▶ [TASK DETAILS] This task calls for copying every line of the records that includes the word "each".

#### PROVIDED DATA

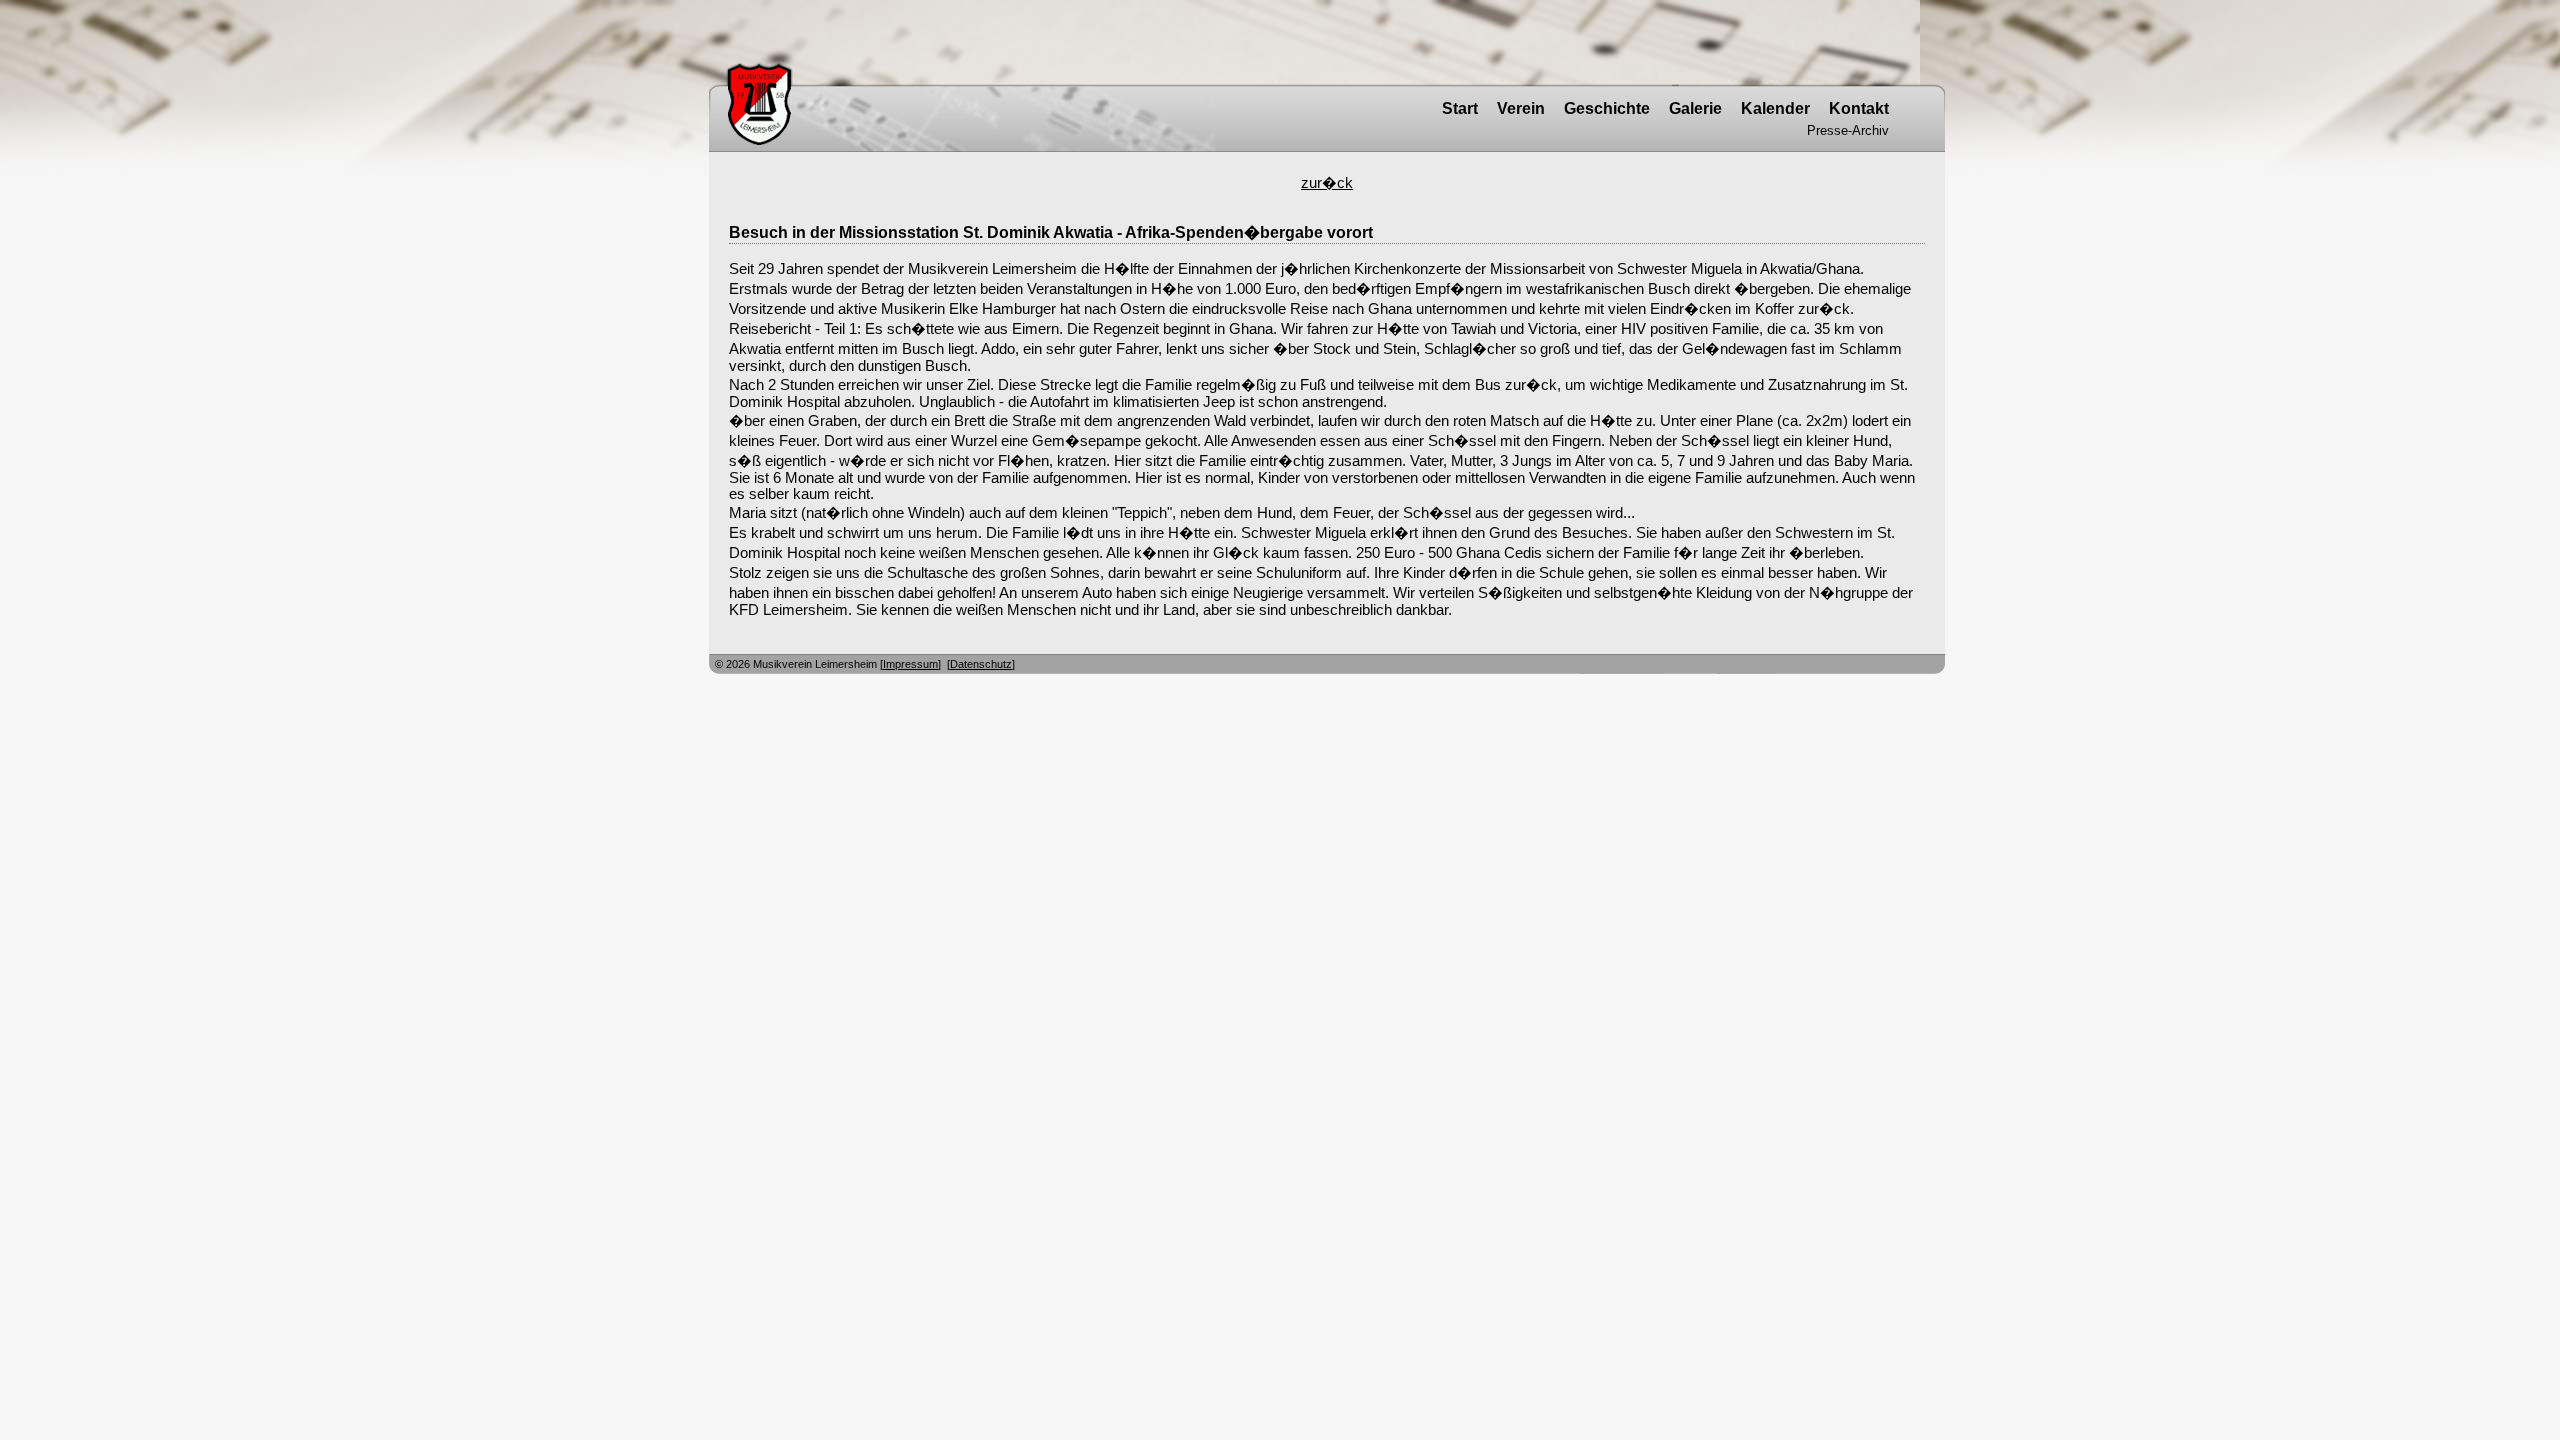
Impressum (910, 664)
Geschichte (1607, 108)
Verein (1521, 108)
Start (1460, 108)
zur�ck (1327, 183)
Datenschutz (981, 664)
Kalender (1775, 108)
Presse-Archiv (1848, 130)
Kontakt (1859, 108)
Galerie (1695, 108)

########
#### PROVIDED DATA

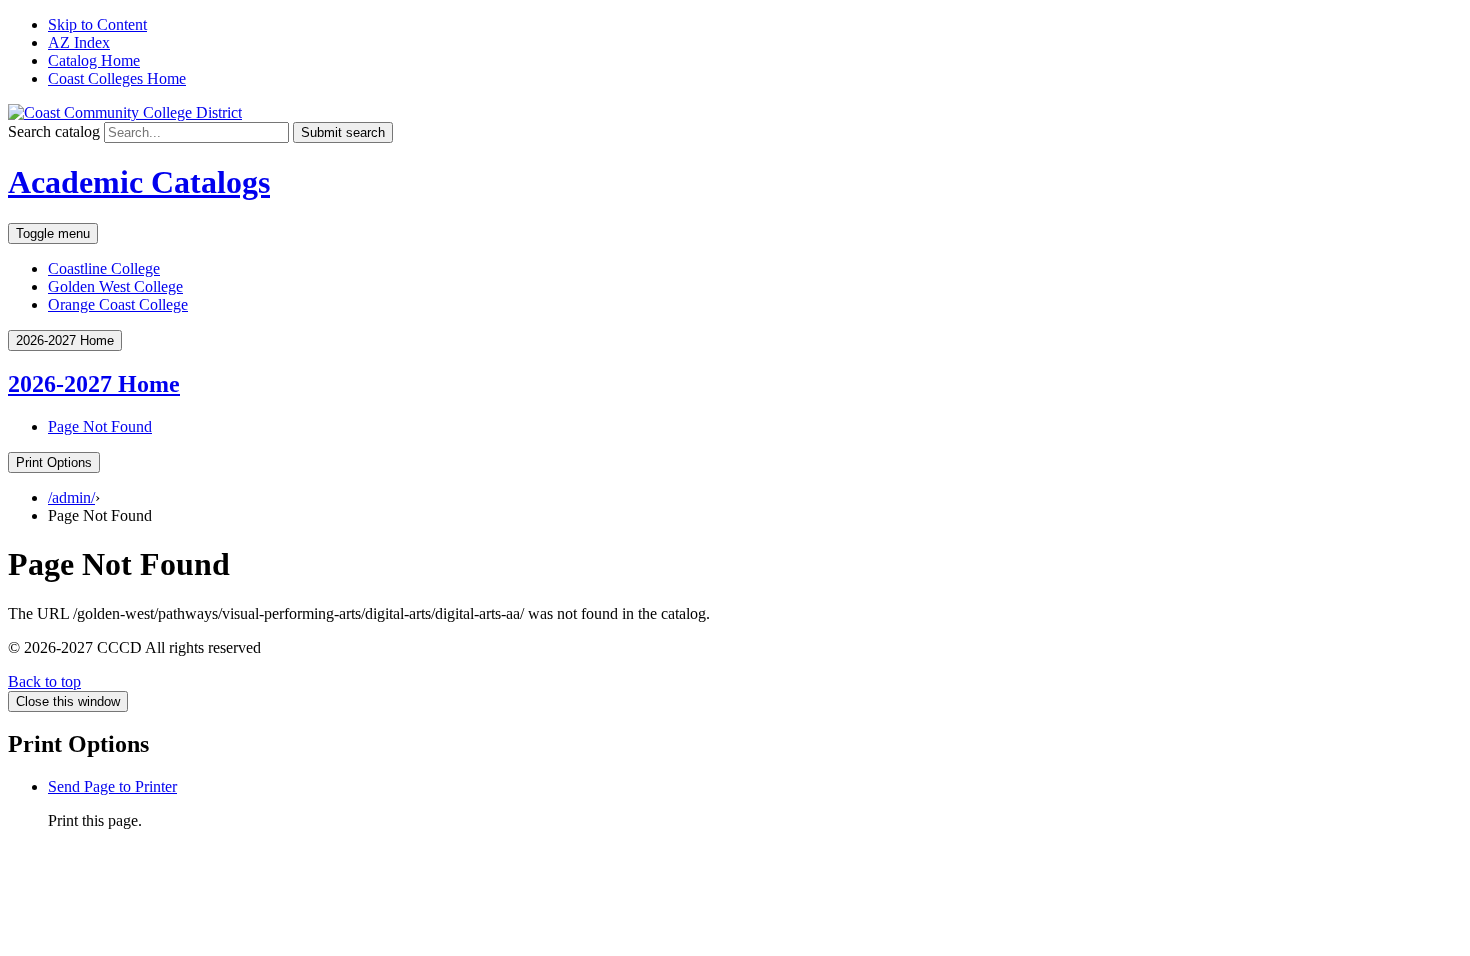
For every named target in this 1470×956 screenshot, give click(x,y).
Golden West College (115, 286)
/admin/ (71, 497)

########
#### PROVIDED DATA

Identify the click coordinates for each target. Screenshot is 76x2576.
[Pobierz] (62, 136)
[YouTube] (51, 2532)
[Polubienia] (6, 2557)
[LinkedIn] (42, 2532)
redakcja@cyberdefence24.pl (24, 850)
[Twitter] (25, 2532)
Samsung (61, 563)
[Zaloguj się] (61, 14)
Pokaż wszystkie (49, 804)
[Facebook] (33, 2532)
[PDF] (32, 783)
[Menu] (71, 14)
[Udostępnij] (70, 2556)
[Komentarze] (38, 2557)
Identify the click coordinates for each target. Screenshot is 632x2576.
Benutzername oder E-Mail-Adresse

########

▶ [ANSWER SPACE]
Identify the click coordinates for each target. Screenshot is 76x2576.
Identify the click coordinates for each target. Screenshot is 632x2576.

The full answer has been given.